With a MEAP in place, a company can expand its horizons with less effort—no need to invest in writing a new iPhone application; just deploy the same MEAP-specific application to the iPhone presentation layer. No changes are required to the underlying business logic, and the list of mobile front ends can be extended whenever the MEAP adds support for a new mobile platform.
In other words, a MEAP is an all-round business partner that specializes in mobile solutions. In this context, the classic iPhone or Android mobile application is just the tip of the iceberg—the real meat and potatoes are what lies under the surface.
Gartner’s Rule of Three
To explain the importance of MEAPs and, at the same time, give companies an easy way to check their affinity with a MEAP solution, Gartner developed the Rule of Three.
According to Gartner, a company should consider a MEAP seriously when the implementation of its mobile strategy requires three or more mobile applications for three or more mobile operating systems to be integrated with three or more back ends. It goes without saying that building a mobile platform from scratch with these requirements is a huge effort that probably requires a monstrous budget. In this context, a MEAP can introduce significant savings and—more importantly—keep the company at the forefront of the technology, ready to release new products in a fraction of the time that non-MEAP-using competitors might require.
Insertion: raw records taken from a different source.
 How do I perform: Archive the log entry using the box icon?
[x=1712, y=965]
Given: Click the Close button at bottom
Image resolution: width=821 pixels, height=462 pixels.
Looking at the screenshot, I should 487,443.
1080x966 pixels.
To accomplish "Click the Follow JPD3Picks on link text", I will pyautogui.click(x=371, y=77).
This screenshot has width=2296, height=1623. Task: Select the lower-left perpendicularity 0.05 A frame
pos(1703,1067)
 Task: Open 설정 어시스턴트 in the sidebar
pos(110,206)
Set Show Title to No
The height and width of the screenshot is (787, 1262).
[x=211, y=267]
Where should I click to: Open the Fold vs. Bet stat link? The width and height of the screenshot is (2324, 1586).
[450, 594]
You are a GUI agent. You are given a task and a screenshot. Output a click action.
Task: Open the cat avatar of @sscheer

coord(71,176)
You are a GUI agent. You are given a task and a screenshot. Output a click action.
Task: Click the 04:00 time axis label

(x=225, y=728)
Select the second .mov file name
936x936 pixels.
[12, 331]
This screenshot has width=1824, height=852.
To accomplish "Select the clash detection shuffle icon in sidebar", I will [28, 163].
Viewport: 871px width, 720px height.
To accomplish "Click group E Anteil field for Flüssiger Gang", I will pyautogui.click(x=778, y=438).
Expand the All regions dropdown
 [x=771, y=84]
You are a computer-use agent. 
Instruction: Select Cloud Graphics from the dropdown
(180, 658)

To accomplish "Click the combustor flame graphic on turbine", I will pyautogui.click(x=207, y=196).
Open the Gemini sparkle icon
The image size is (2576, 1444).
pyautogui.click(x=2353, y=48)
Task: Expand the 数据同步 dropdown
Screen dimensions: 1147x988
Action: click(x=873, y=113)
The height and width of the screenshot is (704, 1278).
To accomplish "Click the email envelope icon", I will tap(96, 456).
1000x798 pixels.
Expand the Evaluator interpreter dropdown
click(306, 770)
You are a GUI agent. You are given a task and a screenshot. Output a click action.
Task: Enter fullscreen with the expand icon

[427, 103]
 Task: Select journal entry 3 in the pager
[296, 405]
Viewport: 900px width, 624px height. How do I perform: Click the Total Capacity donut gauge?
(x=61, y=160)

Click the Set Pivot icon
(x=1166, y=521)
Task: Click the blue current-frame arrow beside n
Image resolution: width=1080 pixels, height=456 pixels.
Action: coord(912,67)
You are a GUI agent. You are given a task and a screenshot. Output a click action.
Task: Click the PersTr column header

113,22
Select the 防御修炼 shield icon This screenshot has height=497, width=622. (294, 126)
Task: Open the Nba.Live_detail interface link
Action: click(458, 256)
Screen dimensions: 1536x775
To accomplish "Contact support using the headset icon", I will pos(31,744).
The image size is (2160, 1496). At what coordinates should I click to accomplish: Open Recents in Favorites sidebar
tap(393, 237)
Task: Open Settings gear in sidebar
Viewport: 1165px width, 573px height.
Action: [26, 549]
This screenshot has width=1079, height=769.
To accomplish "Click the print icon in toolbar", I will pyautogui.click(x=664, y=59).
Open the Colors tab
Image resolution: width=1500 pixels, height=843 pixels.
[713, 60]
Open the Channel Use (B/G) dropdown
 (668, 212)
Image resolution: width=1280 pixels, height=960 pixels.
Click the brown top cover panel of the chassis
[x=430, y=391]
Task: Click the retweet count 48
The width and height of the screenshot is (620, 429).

MEAP and Gartner’s Magic Quadrant
How do you evaluate a MEAP? And more importantly, which vendors are actually MEAPs? Each year, Gartner applies its proprietary Magic Quadrant methodology to competing players in a given area—in this case, MEAP. The result is a diagram like the one shown in Figure 1-3.
Figure 1-3 Gartner’s Magic Quadrant.
The rank the research returns for each evaluated player determines the coordinates in the diagram and, subsequently, the quadrant into which that player falls. In the paper published in 2011, the Leaders quadrant contains companies such as Sybase, Antenna Software, Syclo, RhoMobile, and Pyxis Software.
It is worth noting that, according to Gartner, the MEAP market is steadily heading for a $2 billion volume in sales. So where are the other big companies commonly associated with mobile solutions? To be a MEAP player, a vendor must have a comprehensive set of products and services to develop and test applications and offer security, (cloud) storage, notification, reporting, and synchronization. Microsoft, Apple, and RIM appear in Gartner’s Magic Quadrant but are not considered leaders in this segment.